The rain had not stopped for days. The sky seemed cracked open, pouring endless cold over the roof of the house that now felt too large for just one person. Your parents had flown overseas for work, leaving you alone in the quiet that stretched through every hallway and shadowed corner.
Thunder kept splitting the sky, flashes of white light reflecting against the windows of your study room. You tried to focus on your notes, on the steady rhythm of rain against glass, convincing yourself the storm was only background noise. Then—
“Brak!!”
A violent crash erupted from the back of the house. Your heart lurched. You dropped your pen and ran, panic tightening your chest. When you reached the rear room, you froze. The ceiling was broken open.
Wood splinters and debris scattered across the floor. And in the center of it all—someone had fallen through, A man. With wings.
One of them hung at an unnatural angle, feathers stained with blood. His clothes were torn, parts of his skin bruised and scraped. Yet his face—calm, almost indifferent—did not match someone who had just fallen from the sky.
“W-who are you?!” you demanded, your voice shaking. He stirred, then slowly pushed himself into a sitting position as if pain were merely an inconvenience. His eyes lifted to meet yours—cold, sharp, and unsettlingly steady.

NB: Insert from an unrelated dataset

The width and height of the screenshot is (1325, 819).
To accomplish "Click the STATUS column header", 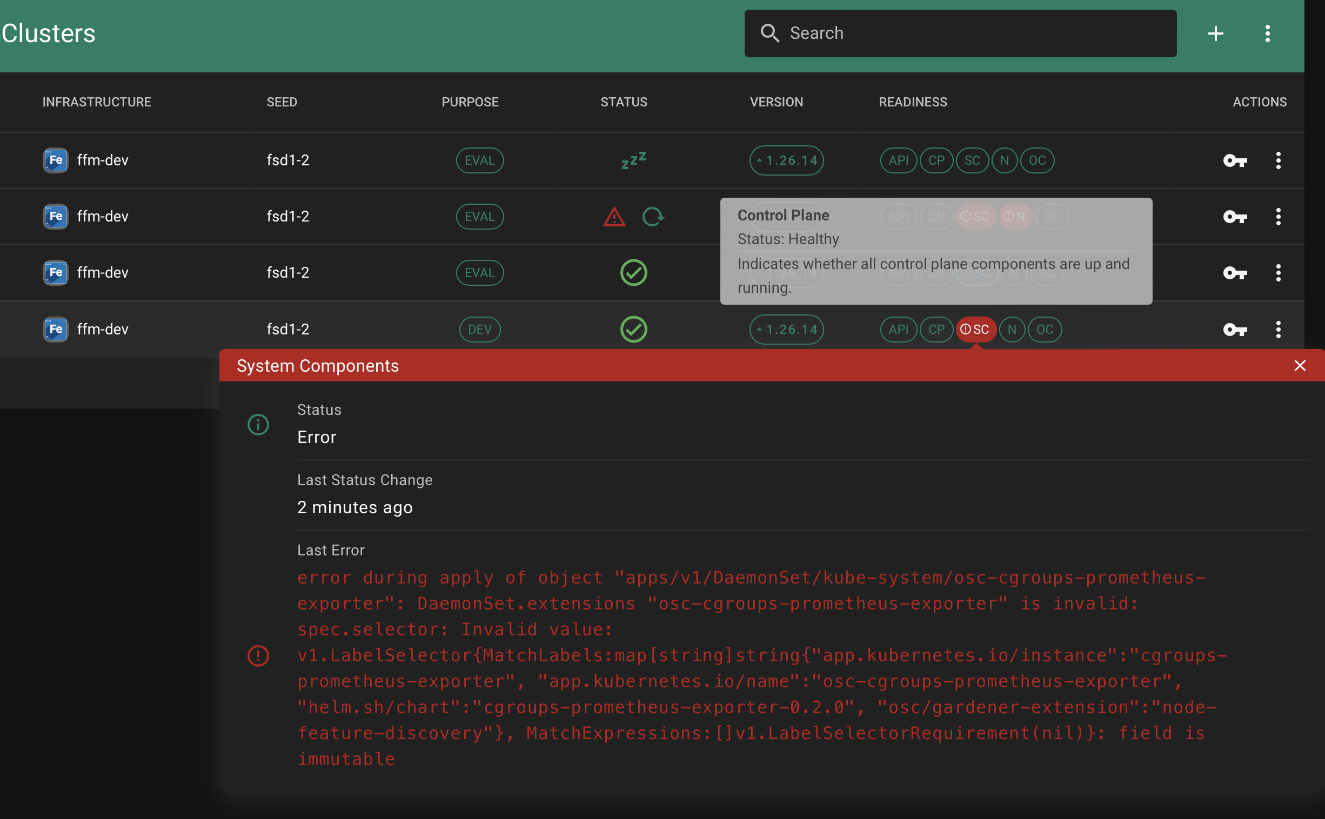I will tap(623, 102).
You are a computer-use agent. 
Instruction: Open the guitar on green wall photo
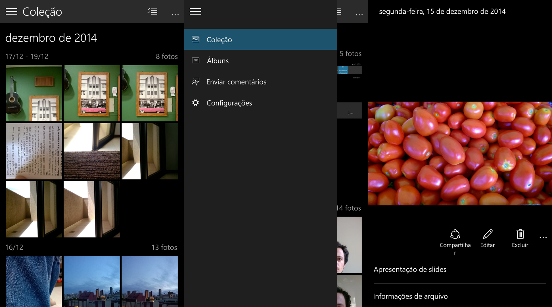[x=34, y=93]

“You’re loud,” he muttered. You swallowed. “Arvis,” he added simply. That was all.
Arvis.
Your gaze drifted to the broken wing, to the white feathers trembling faintly in the draft. An angel…? you wondered silently. Weeks passed.
The storm eventually faded, but Arvis remained. His broken wing had begun to heal, though not completely. He spent his days in your house as if he had always belonged there—sitting on the sofa, observing human habits with faint boredom. Sometimes he stared at the television for too long. Sometimes he opened the refrigerator without asking and helped himself to your snacks as though it were natural.
“You’re almost fully healed. When are you leaving?” you asked one afternoon, standing in front of him with your arms crossed. He leaned back against the sofa, lazily chewing on something he had taken from your kitchen. “I don’t know. I’m not fully recovered.”
“Your wing looks fine,” you muttered. “Almost,” he corrected.
You rolled your eyes. His presence made you uneasy, yet you couldn’t bring yourself to tell him to leave. There was something beneath his arrogance—something quiet and fractured. After a moment, he set the snack aside and looked at you differently.
“There is one way to completely restore my wings,” he said. You blinked. “If you know how, why didn’t you do it from the beginning?”**
A low laugh escaped him—teasing, faintly mocking. He stood and stepped closer. He was tall, broad-shouldered, his build sharply contrasting your smaller frame. The space between you seemed to shrink with every step.
“You think the condition is simple?” he murmured. You instinctively stepped back until your back met the wall. He stopped just inches away, close enough that your breathing faltered.
“In human terms,” he continued, his gaze fixed on yours, “a man and a woman must share intimacy to merge their energies.”